Current Clinical Concerns in CT: Results : Oral Contrast Administration

Contrast selection

1. Can you tell me the benefits of using water as an oral versus hypaque or barium (redicat). How will adding water as an oral contrast for CTA's help?

Answer: The key use of water for CTA's is the elimination of editing of opaque bowel and stomach. Also, we can better judge bowel wall enhancement with water in the lumen, and not positive contrast.

2. Do you have an opinion about Locust Bean Gum associated with mannitol as an oral, negative contrast? It seems to assure a better stomach, jejunum and ileum distention compared to water.

Answer: I do not use it.

3. I would like to perform dedicated small bowel CT using a neutral contrast agent. In order to obtain optimal distention, I was thinking of using either water with IV glucagon, versus methylcellulose. Any recommendations on the issue?

Answer: We use water. There is a new agent from EZM which certain people have found helpful.

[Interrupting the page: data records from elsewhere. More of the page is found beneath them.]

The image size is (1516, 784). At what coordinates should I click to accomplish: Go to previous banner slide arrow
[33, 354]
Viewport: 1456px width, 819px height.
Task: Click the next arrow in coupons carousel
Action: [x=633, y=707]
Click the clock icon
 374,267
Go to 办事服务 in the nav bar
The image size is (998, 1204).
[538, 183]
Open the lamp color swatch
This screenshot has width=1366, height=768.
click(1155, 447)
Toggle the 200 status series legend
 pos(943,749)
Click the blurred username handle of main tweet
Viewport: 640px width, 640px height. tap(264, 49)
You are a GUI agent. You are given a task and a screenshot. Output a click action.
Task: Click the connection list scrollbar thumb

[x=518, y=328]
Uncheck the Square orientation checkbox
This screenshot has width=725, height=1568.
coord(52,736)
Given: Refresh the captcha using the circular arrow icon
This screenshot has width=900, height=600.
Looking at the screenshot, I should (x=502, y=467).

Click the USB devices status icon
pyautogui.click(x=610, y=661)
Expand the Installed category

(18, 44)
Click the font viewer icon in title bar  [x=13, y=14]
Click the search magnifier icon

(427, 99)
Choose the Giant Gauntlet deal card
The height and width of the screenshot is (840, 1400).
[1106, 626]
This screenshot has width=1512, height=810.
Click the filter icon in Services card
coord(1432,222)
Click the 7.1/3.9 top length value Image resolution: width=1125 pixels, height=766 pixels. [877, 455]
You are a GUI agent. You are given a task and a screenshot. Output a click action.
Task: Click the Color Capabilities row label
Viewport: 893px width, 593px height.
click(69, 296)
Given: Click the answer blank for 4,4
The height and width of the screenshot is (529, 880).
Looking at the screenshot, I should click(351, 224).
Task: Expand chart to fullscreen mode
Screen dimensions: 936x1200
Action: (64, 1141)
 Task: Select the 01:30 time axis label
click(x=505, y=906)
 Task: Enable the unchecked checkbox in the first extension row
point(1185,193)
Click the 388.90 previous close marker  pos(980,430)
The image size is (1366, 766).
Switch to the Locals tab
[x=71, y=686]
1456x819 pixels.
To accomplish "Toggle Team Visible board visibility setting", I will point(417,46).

4. It has been my experience during the past 4 years that ER patients are prepped with Gastro, rather than barium sulfate solutions, for abdominal/pelvis CT scans when ordered from the ER. Additionally, it is my understanding that gastro is used for several reasons, to include: faster transit time throughout the bowel enabling the ability to scan sooner, it is so water soluble and decreases the chance of peritonitis if the patient has a perforated viscus, and /or needs to have surgery (i.e. appy). Additionally, it is my understanding that a patient should not receive Barium if there is a suspicion of bowel obstruction. Is Barium OK to use for ER patients?

Answer: We use hypaque (3%) but the barium products are also pretty dilute, so should be of no problem in the ER patient or on a routine basis. I have not seen any reported complications related to barium based CT products.

5. Can I give the patient water instead of contrast for all abdominal exams?

Answer: I still use positive contrast if:
a. No IV contrast used
b. Search and destroy scan
c. Routine f/u as in colon cancer or lymphoma
d. Many ICU patients

6. We are currently using cheetah barium at our outpatient clinic. We are getting many complaints of cramping/dysentery within 1-2 hours of drinking. We have had several patient accidents while at our center, or on their way home. I know some of this goes with the territory, but in your experience, have you had better luck with some other brands? I have been looking on the internet hoping to find a study/comparison of brands, but have had no luck finding any.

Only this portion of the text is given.